#### Task goal
Rewrite the listing from the line with "Numeric (499, 700)" up to and including the line with "discussions (1094, 564)", replacing "schemes" with "programs" and leaving everything else unchanged.

[Dataset rows]
<<<<

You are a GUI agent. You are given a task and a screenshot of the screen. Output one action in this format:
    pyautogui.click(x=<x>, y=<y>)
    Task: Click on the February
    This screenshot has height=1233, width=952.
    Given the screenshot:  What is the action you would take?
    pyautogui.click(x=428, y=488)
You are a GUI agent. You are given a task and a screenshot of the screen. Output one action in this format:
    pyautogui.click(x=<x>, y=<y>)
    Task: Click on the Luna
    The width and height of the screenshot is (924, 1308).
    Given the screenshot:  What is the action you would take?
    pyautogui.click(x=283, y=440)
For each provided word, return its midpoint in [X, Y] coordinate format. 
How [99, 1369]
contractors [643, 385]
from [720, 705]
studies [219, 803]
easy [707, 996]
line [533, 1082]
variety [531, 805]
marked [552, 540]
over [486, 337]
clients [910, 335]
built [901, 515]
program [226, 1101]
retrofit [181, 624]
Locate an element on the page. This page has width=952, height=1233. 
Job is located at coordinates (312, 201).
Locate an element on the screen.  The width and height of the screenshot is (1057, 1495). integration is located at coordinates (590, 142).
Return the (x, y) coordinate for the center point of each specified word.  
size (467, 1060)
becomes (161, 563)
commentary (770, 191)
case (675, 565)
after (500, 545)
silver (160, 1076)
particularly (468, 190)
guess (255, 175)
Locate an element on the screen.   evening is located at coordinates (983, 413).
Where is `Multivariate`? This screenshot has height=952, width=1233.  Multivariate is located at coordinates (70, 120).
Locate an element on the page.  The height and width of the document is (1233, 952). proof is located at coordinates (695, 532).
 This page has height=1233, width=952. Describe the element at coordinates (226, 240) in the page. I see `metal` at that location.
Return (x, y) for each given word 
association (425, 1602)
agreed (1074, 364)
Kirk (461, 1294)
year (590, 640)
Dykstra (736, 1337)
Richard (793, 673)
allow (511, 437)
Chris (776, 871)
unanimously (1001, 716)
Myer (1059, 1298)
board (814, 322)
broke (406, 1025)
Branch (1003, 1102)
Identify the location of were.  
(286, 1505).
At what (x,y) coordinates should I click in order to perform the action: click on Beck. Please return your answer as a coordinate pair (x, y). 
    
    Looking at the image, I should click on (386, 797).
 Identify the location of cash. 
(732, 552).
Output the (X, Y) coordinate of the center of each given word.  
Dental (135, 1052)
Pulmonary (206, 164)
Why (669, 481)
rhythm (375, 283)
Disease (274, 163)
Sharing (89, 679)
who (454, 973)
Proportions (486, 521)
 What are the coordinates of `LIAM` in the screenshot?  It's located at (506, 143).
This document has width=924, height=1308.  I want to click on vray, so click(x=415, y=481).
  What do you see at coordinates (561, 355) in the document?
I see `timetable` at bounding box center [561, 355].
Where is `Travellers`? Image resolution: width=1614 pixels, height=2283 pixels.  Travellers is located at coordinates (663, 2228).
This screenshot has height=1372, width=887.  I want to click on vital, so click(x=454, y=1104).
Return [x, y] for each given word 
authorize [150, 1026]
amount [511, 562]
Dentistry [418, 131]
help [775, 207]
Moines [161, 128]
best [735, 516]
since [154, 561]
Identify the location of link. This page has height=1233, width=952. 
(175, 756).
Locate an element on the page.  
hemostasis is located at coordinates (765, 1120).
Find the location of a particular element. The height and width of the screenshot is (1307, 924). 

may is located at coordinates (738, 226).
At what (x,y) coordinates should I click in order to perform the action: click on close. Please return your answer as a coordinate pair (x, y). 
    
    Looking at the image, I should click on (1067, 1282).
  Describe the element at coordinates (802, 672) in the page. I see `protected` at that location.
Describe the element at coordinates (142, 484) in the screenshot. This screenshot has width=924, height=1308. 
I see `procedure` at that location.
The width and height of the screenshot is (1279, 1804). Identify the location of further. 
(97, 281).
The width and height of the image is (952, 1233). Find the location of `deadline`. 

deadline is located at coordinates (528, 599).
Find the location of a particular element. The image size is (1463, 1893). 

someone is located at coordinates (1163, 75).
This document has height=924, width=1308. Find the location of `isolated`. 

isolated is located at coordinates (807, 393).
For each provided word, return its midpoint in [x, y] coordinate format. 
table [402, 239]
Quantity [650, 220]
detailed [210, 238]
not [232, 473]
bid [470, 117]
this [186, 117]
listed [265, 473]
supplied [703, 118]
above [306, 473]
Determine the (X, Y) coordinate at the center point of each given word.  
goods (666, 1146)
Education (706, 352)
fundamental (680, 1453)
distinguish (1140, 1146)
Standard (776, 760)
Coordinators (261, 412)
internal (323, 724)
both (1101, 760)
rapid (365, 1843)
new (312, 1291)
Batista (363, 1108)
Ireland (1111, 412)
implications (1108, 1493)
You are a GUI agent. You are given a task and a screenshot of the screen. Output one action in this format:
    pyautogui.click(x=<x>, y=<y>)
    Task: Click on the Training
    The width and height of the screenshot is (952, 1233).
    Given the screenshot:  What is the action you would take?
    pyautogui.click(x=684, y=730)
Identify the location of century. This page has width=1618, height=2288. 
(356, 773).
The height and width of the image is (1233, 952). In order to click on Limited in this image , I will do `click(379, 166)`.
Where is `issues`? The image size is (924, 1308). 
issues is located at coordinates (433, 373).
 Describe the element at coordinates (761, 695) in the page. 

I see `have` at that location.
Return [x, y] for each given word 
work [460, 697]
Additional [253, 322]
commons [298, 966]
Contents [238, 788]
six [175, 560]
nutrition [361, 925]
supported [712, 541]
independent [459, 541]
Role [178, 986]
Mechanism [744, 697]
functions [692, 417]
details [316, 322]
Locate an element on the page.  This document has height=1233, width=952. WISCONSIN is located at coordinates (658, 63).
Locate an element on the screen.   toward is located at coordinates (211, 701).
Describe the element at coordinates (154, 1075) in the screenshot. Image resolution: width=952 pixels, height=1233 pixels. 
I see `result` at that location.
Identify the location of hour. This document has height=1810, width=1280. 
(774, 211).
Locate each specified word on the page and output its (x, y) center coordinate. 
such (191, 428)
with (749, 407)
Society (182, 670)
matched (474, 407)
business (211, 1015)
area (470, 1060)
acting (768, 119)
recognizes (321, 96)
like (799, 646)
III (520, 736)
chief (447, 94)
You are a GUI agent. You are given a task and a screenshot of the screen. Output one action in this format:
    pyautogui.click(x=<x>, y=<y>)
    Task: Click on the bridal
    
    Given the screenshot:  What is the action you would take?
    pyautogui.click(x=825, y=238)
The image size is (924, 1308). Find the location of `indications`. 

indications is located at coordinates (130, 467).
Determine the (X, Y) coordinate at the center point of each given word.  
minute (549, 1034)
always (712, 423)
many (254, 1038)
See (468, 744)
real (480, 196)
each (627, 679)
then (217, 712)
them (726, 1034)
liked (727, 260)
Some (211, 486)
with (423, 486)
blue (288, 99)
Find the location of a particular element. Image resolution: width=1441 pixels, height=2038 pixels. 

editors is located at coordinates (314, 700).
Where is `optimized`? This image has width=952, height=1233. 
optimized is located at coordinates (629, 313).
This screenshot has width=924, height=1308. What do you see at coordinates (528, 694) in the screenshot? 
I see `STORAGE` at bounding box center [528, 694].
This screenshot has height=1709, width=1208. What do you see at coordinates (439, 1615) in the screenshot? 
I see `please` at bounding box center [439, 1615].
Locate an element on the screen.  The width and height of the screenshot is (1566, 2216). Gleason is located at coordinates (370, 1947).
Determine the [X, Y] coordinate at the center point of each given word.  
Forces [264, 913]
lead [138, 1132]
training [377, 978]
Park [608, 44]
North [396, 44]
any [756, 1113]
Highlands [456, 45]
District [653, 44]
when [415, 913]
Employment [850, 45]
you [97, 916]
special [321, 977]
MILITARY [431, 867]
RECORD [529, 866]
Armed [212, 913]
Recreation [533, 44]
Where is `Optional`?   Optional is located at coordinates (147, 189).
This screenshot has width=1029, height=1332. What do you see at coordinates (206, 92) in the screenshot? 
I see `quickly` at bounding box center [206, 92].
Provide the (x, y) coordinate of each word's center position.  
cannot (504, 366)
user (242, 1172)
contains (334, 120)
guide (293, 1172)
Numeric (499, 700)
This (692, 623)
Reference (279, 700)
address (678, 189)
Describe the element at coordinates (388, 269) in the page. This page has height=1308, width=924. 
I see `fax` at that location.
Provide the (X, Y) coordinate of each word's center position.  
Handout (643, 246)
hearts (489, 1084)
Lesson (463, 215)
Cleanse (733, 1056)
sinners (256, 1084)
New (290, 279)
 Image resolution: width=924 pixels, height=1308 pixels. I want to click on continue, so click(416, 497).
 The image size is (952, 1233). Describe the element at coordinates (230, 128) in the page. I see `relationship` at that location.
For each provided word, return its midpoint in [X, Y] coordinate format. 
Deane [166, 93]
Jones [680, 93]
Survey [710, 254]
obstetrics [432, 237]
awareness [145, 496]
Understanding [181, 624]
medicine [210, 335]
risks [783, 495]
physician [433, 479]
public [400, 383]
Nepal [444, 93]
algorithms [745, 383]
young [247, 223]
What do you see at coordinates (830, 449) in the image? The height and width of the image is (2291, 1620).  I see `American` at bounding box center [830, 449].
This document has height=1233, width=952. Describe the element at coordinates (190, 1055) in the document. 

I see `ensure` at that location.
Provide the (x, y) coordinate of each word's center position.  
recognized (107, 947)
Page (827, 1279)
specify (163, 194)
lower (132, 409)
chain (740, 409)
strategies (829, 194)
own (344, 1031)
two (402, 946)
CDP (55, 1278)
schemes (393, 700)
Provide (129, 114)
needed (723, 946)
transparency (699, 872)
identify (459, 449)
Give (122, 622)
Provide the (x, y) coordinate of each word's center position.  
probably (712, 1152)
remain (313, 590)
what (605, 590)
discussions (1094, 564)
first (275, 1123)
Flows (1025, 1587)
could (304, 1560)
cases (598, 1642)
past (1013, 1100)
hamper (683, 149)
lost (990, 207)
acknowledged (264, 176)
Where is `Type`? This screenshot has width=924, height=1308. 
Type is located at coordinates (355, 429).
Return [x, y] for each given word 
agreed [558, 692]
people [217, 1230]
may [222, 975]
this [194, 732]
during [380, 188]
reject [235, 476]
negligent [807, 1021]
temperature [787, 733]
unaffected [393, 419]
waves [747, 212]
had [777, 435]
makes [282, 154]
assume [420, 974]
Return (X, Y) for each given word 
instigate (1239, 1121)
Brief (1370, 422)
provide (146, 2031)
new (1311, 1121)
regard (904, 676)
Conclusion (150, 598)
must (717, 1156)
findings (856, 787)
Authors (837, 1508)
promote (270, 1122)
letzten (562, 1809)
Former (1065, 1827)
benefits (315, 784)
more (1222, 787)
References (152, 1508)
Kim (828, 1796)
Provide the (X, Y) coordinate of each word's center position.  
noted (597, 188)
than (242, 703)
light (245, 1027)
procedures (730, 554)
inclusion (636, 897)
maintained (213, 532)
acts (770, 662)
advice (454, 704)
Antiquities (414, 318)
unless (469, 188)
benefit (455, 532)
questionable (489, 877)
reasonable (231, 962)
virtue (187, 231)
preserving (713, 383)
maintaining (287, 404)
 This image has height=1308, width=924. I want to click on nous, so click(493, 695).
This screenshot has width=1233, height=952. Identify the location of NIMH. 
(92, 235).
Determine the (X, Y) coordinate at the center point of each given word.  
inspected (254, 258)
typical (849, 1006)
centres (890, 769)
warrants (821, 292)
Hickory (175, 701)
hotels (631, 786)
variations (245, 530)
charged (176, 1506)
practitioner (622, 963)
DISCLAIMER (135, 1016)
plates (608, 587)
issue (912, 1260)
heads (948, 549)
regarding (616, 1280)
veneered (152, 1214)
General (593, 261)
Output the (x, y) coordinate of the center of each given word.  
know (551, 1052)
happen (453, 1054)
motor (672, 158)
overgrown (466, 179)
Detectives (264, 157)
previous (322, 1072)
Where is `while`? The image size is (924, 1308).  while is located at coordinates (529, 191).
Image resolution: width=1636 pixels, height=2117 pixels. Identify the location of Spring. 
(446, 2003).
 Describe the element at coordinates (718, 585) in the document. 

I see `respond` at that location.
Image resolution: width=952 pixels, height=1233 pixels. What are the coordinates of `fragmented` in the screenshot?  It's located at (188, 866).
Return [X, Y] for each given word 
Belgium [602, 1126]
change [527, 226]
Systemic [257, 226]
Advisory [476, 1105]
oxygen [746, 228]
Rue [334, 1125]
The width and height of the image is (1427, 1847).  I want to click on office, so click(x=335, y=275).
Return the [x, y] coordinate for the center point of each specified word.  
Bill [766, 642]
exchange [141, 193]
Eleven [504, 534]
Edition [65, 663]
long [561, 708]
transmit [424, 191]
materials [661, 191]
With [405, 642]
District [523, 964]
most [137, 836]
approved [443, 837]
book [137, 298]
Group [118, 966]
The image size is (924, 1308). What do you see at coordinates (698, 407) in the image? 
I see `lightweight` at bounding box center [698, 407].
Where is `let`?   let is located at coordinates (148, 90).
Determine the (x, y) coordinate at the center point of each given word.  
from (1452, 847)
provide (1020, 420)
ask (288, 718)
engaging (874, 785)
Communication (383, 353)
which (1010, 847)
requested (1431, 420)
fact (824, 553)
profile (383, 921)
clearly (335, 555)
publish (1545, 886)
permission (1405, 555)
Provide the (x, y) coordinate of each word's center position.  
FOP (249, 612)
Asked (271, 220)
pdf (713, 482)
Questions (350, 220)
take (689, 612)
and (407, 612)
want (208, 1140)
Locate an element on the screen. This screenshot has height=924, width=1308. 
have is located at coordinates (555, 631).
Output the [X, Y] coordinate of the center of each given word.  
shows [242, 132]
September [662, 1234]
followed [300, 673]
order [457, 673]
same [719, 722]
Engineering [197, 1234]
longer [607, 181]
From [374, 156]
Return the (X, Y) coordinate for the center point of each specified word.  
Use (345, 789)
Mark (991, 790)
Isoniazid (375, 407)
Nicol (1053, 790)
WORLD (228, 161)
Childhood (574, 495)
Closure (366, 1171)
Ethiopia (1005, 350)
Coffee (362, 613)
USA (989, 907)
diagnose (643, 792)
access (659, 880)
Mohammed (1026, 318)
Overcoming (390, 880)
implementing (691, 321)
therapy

>>>>

#### Result of the task
Numeric (499, 700)
This (692, 623)
Reference (279, 700)
address (678, 189)
Describe the element at coordinates (388, 269) in the page. This page has height=1308, width=924. 
I see `fax` at that location.
Provide the (X, Y) coordinate of each word's center position.  
Handout (643, 246)
hearts (489, 1084)
Lesson (463, 215)
Cleanse (733, 1056)
sinners (256, 1084)
New (290, 279)
 Image resolution: width=924 pixels, height=1308 pixels. I want to click on continue, so click(416, 497).
 The image size is (952, 1233). Describe the element at coordinates (230, 128) in the page. I see `relationship` at that location.
For each provided word, return its midpoint in [X, Y] coordinate format. 
Deane [166, 93]
Jones [680, 93]
Survey [710, 254]
obstetrics [432, 237]
awareness [145, 496]
Understanding [181, 624]
medicine [210, 335]
risks [783, 495]
physician [433, 479]
public [400, 383]
Nepal [444, 93]
algorithms [745, 383]
young [247, 223]
What do you see at coordinates (830, 449) in the image? The height and width of the image is (2291, 1620).  I see `American` at bounding box center [830, 449].
This document has height=1233, width=952. Describe the element at coordinates (190, 1055) in the document. 

I see `ensure` at that location.
Provide the (x, y) coordinate of each word's center position.  
recognized (107, 947)
Page (827, 1279)
specify (163, 194)
lower (132, 409)
chain (740, 409)
strategies (829, 194)
own (344, 1031)
two (402, 946)
CDP (55, 1278)
programs (393, 700)
Provide (129, 114)
needed (723, 946)
transparency (699, 872)
identify (459, 449)
Give (122, 622)
Provide the (x, y) coordinate of each word's center position.  
probably (712, 1152)
remain (313, 590)
what (605, 590)
discussions (1094, 564)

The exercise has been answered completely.